American educator (1816–1881)

Frederick Thomas Kemper (1816 – March 9, 1881) was the founder of the school that later became Kemper Military School in Boonville, Missouri.

==Early life==
Frederick Thomas Kemper was born in Madison County, Virginia, in 1816. His brother was General James L. Kemper, who gained fame at the Battle of Gettysburg, and later became Governor of Virginia. Kemper's early academic experiences were through private tutors and small schools in the Tidewater area of Virginia. He left the family farm in 1836 to complete his education at Marion College, near Palmyra, Missouri.
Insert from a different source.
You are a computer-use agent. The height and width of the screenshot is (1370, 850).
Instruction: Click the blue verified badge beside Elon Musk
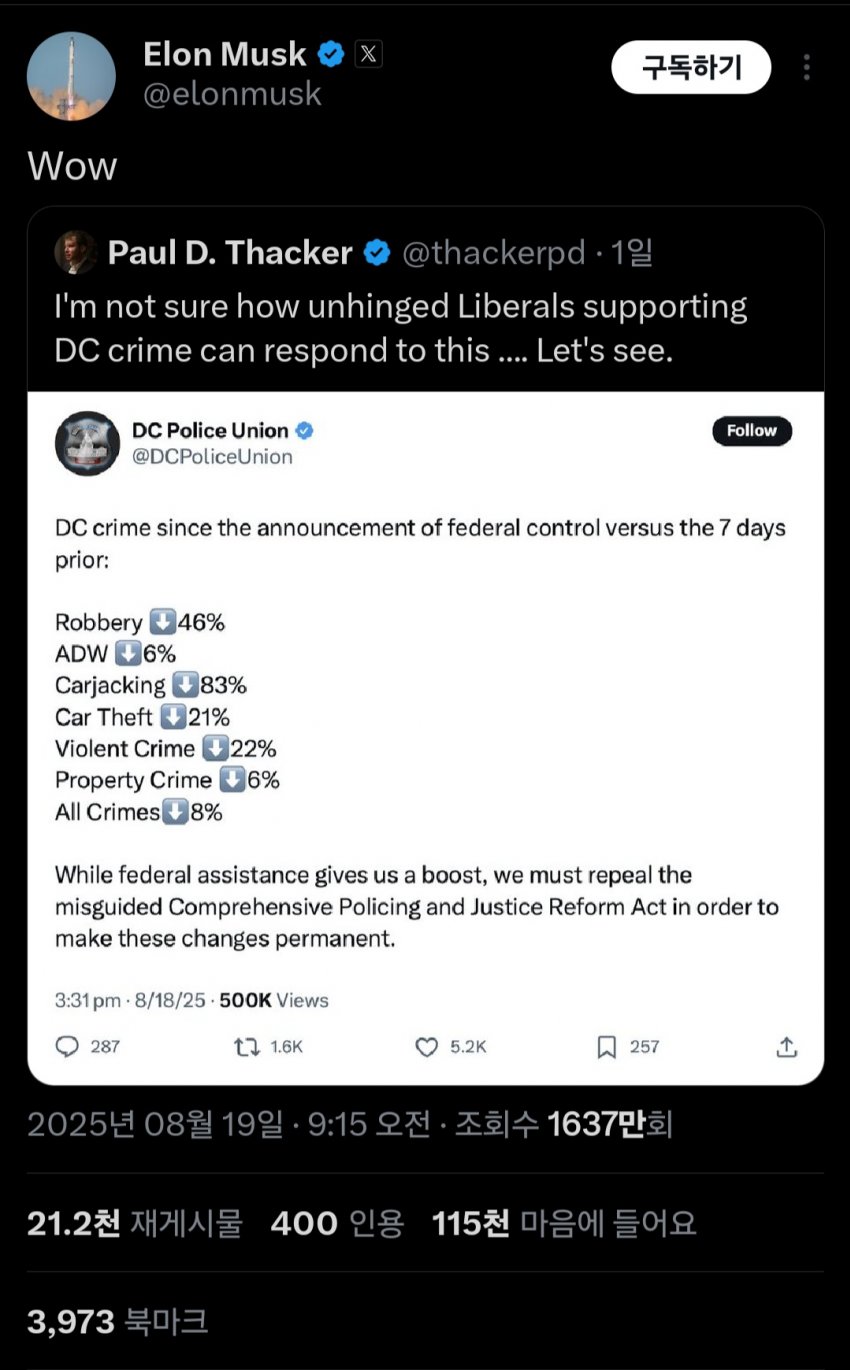331,54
He studied there for five years and graduated valedictorian in the class of 1841.

==Career==
After graduating, Kemper remained at Marion for three years as an instructor. In 1843 he opened a private boarding school with his uncle in Philadelphia, Missouri. Residents of Boonville then induced Kemper to open a school there in the spring of 1844. In June 1844, he opened up "Boonville Male Boarding School". He operated the school by himself as a local school for boys, and regularly changed the school's name. From 1845 through 1856 it was referred to variously as the "New Boonville Academy", the "Boonville Boarding School and Teachers Seminary", "Male Collegiate Institute", and "Kemper Family School". In 1856, the school was temporarily closed when Kemper accepted a teaching and administrative position at the newly established Westminster College in Fulton, Missouri. However, in 1861 he returned to Boonville and reopened the school in partnership with his wife's brother, Edwin H. Taylor. The school was then called the "Kemper and Taylor Institute." Kemper kept a guarded neutrality and the schools was one of few in the state to remain open during the Civil War. After the war, Kemper and his wife Susan regained sole management of Kemper Family School until his death in 1881. In 1885, Kemper's successor, Thomas A. Johnston, added a formal military training program, and in 1899, the name of the school officially changed to Kemper Military School. The school continued to operate until 2002, when it shut its doors.

==Personal life==
Kemper was an elder at the Presbyterian Church.

Kemper died of pneumonia on March 9, 1881, at his home in Boonville. He was buried in Walnut Grove Cemetery.